TO DO >>
Rewrite the part below that opens with the line containing "Given: Open the three-dot post options menu" and closes with the line containing "Screen dimensions: 369x542", replacing "post" with "comment" and changing nothing else.

:: RECORDS SUPPLIED

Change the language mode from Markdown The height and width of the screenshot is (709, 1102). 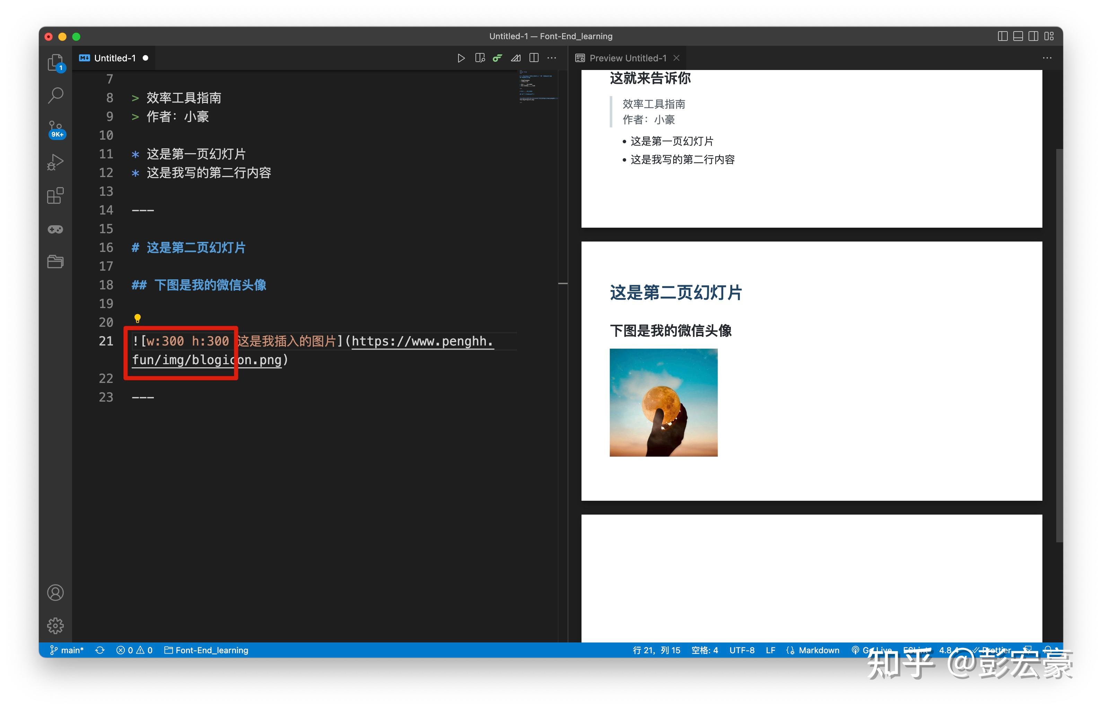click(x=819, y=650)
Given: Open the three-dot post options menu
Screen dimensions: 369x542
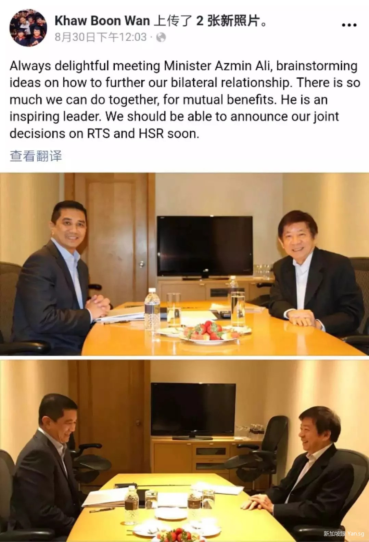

::::
:: RECORDS SUPPLIED

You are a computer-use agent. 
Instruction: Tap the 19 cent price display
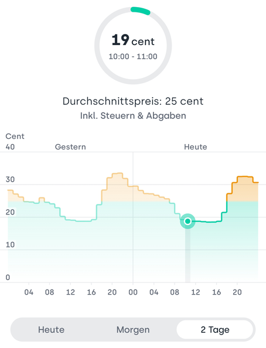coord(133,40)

::::
:: RECORDS SUPPLIED

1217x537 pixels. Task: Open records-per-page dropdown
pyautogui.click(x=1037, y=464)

::::

PROBLEM SOLUTION >>
Given: Open the three-dot comment options menu
Screen dimensions: 369x542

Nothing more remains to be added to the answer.